*Task directions*
Reproduce the items from the line with "Identify the location" to the line with "(552, 765).", both included, requests and all. Scale each coordinate in the answers by 2.15 and round to the nearest whole number, with halves rounding up.

*Records for the task*
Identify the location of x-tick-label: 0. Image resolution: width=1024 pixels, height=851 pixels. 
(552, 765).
* * *
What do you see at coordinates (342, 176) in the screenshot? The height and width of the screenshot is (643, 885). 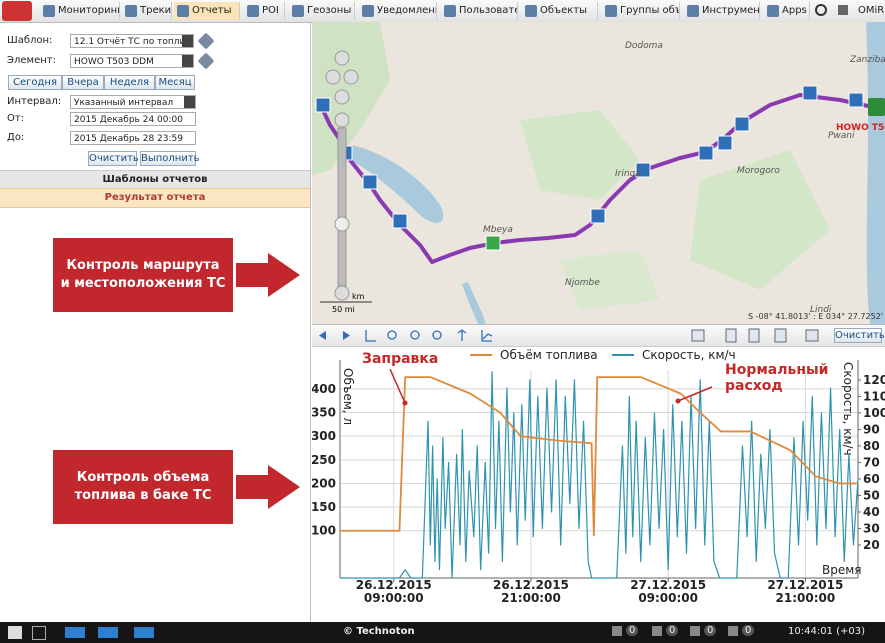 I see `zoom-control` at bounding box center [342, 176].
--
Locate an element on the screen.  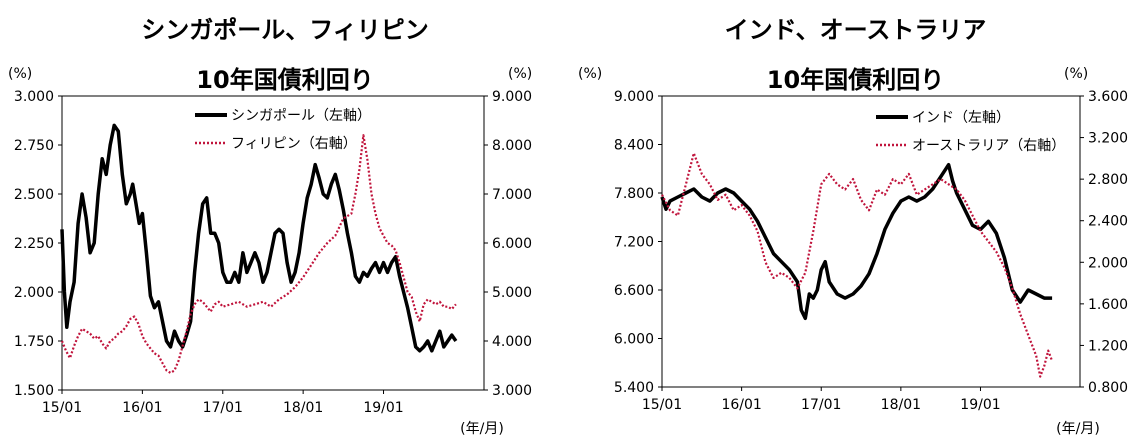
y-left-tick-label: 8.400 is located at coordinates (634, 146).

*Answer space*
Identify the location of x-tick-label: 0. Image resolution: width=1024 pixels, height=851 pixels. 
(1187, 1645).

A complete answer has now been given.